The request:
Repeat verbatim the portion of the listing that opens with the line containing "Collapse the Floor Plans tree node" and closes with the line containing "click(569, 52)", including both of those lines.

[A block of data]
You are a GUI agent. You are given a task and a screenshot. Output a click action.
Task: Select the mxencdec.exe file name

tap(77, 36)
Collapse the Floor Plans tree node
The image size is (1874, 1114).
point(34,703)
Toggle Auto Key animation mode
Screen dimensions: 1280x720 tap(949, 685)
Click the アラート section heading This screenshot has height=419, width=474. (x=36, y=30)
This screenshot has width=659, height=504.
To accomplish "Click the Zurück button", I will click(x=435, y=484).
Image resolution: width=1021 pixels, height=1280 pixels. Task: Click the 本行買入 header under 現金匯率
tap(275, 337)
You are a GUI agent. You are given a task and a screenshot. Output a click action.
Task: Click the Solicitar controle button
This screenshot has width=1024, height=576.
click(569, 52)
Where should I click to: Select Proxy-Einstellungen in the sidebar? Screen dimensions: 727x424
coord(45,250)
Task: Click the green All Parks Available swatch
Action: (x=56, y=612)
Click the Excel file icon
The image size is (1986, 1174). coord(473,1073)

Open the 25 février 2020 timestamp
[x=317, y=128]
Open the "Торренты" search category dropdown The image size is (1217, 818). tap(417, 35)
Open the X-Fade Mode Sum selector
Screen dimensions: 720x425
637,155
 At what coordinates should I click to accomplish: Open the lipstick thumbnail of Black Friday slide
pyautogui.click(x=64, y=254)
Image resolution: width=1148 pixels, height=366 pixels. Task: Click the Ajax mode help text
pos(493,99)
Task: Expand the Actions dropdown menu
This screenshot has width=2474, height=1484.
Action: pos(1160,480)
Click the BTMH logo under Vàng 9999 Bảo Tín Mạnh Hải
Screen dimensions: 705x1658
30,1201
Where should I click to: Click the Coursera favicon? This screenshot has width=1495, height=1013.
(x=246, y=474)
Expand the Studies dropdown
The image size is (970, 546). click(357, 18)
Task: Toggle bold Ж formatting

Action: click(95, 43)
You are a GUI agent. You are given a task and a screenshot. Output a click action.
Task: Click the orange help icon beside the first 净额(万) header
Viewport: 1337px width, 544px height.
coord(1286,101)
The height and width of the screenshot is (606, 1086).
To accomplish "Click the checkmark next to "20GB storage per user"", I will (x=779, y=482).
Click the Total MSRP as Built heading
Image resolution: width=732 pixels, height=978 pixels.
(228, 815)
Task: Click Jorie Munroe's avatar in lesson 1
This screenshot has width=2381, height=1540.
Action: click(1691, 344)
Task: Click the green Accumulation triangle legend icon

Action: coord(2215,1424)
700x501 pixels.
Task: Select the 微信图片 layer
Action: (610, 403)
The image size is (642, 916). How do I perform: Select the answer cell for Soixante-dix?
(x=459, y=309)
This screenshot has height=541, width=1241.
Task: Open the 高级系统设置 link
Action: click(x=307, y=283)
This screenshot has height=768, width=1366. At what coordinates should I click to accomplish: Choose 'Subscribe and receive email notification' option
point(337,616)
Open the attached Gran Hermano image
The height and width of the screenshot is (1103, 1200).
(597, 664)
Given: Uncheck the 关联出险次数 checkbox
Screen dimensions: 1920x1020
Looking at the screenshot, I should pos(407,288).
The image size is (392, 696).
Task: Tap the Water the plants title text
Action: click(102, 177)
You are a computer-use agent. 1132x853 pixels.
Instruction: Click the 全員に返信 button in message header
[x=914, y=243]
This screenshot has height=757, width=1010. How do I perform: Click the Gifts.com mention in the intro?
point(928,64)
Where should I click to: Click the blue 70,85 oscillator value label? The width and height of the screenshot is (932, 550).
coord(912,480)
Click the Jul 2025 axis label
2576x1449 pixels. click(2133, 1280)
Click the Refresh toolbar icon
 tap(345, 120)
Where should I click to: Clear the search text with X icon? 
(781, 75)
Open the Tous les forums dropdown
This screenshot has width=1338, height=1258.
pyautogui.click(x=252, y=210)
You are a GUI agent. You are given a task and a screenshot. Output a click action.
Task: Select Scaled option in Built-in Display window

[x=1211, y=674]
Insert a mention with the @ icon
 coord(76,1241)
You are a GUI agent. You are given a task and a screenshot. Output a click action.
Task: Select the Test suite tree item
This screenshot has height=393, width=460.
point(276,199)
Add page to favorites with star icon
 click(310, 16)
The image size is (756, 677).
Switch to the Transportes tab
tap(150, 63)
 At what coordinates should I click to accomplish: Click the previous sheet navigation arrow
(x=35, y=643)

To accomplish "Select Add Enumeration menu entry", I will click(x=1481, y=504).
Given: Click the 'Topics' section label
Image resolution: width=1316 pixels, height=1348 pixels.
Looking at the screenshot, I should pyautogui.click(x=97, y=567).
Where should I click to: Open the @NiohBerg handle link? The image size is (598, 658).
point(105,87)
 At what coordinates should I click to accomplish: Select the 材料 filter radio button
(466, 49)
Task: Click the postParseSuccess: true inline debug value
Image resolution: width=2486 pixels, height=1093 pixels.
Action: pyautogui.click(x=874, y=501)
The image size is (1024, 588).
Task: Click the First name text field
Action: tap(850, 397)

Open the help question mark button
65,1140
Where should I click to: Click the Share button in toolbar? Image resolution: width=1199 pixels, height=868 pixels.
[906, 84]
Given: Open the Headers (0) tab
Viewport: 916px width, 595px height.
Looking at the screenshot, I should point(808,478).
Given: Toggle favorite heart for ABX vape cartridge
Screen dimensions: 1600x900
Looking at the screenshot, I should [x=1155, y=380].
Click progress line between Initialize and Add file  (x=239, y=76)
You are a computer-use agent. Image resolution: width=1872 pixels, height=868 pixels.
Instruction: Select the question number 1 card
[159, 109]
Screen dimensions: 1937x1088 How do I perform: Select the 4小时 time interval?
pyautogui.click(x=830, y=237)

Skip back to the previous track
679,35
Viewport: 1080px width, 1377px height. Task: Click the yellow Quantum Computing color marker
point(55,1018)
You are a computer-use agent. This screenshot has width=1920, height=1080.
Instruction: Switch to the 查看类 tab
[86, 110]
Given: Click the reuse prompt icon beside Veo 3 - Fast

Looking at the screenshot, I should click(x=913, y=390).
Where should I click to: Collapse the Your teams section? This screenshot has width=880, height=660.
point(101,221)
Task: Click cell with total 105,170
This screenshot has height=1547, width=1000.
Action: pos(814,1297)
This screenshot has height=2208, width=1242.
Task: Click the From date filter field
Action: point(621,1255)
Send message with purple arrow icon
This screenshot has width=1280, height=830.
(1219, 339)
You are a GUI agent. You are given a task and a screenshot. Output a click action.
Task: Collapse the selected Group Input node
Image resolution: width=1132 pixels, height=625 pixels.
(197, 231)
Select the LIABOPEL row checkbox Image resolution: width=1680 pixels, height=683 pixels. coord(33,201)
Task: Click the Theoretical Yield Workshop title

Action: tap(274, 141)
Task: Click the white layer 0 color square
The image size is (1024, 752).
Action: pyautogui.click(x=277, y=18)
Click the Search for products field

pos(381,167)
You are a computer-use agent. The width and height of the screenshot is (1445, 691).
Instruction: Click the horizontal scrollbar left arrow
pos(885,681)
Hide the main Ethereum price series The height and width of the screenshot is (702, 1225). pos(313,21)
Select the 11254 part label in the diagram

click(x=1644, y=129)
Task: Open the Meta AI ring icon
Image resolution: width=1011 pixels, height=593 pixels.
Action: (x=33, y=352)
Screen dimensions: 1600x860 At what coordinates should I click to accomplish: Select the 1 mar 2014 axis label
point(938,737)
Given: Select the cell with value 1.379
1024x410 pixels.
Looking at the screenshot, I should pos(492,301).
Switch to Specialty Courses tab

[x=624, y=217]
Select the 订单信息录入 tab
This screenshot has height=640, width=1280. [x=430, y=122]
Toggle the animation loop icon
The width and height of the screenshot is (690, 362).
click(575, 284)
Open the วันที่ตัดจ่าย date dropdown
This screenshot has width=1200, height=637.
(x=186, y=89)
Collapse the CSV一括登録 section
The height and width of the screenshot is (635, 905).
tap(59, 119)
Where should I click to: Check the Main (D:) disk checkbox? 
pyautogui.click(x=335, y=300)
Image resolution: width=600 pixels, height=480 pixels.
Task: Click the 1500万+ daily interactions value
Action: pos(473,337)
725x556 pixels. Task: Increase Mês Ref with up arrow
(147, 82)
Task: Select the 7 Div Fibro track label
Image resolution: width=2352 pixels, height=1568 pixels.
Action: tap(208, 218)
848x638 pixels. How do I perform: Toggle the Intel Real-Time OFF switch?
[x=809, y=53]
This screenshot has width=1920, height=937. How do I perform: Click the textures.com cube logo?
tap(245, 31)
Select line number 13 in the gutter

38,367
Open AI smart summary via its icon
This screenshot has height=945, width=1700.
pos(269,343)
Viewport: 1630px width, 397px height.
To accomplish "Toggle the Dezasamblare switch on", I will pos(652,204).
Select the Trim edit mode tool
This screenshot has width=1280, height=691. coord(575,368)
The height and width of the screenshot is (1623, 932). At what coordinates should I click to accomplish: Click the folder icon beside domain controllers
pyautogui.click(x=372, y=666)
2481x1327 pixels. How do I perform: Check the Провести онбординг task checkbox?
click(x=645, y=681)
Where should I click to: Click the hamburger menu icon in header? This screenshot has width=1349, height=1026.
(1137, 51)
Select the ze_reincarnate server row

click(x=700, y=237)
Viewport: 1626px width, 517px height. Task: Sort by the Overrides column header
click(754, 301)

Solution below:
Collapse the Floor Plans tree node
The image size is (1874, 1114).
point(34,703)
Toggle Auto Key animation mode
Screen dimensions: 1280x720 tap(949, 685)
Click the アラート section heading This screenshot has height=419, width=474. (x=36, y=30)
This screenshot has width=659, height=504.
To accomplish "Click the Zurück button", I will click(x=435, y=484).
Image resolution: width=1021 pixels, height=1280 pixels. Task: Click the 本行買入 header under 現金匯率
tap(275, 337)
You are a GUI agent. You are given a task and a screenshot. Output a click action.
Task: Click the Solicitar controle button
This screenshot has width=1024, height=576.
click(569, 52)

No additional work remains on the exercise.